Aim: Copy the entries verbatim, beginning with the first line and stopping after the line that contains "coord(71,444)".

─── Data in this exercise

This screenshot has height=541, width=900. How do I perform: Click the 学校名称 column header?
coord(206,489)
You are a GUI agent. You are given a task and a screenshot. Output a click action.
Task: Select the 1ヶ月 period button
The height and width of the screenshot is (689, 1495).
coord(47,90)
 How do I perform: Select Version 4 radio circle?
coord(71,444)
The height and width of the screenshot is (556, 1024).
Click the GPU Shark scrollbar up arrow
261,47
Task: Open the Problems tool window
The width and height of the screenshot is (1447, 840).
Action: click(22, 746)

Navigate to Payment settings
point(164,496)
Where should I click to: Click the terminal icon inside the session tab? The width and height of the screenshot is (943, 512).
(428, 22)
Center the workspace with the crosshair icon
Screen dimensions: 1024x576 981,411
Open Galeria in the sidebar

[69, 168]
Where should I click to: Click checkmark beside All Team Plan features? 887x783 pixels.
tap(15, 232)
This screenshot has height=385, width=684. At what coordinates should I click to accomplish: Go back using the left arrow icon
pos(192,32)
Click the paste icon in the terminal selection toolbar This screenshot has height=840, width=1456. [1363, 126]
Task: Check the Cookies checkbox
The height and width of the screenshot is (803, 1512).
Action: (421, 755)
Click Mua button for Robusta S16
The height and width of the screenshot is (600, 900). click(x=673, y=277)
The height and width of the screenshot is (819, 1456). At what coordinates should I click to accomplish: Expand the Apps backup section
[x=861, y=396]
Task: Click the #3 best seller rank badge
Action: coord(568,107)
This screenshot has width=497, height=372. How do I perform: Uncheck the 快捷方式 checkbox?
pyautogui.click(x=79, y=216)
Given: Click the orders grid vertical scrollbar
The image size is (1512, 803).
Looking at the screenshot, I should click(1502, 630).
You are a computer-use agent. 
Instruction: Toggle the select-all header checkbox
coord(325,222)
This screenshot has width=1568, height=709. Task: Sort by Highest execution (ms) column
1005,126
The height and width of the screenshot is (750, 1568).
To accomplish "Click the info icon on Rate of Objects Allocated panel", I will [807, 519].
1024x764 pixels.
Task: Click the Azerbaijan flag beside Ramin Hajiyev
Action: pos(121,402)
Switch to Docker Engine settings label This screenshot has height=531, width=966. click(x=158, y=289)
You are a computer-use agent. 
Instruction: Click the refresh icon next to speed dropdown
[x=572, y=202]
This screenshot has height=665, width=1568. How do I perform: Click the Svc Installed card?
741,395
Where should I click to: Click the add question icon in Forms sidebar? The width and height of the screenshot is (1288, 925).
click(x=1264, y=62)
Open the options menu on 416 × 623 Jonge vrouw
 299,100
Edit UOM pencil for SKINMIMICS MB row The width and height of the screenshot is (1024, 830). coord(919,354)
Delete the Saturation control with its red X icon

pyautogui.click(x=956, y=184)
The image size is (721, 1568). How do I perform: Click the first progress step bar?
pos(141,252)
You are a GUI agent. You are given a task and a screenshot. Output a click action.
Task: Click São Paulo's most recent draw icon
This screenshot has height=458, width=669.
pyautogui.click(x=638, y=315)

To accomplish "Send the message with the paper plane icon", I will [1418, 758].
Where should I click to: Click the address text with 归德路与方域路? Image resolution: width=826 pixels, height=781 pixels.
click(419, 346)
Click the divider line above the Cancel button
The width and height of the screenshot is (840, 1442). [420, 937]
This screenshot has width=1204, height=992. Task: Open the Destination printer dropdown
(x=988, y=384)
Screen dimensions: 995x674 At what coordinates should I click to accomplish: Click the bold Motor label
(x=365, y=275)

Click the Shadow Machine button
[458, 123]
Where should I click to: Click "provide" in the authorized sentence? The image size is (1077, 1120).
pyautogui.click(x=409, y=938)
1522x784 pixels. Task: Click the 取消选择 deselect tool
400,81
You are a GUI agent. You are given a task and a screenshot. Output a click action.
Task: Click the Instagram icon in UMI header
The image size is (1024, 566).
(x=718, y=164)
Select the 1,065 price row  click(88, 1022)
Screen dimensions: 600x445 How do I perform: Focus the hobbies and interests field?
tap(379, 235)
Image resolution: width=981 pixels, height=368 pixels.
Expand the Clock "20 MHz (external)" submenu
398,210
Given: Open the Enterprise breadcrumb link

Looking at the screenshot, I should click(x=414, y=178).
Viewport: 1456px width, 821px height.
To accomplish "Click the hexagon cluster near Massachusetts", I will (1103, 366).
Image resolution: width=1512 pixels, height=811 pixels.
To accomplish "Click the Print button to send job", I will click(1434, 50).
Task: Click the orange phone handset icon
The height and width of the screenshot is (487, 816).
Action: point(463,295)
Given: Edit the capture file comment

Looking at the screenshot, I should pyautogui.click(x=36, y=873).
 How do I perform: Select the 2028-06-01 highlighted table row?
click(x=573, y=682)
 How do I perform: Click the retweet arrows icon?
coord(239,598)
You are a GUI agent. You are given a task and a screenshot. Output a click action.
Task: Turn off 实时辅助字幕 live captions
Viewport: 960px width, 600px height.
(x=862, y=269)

──────

Response:
This screenshot has height=541, width=900. How do I perform: Click the 学校名称 column header?
coord(206,489)
You are a GUI agent. You are given a task and a screenshot. Output a click action.
Task: Select the 1ヶ月 period button
The height and width of the screenshot is (689, 1495).
coord(47,90)
 How do I perform: Select Version 4 radio circle?
coord(71,444)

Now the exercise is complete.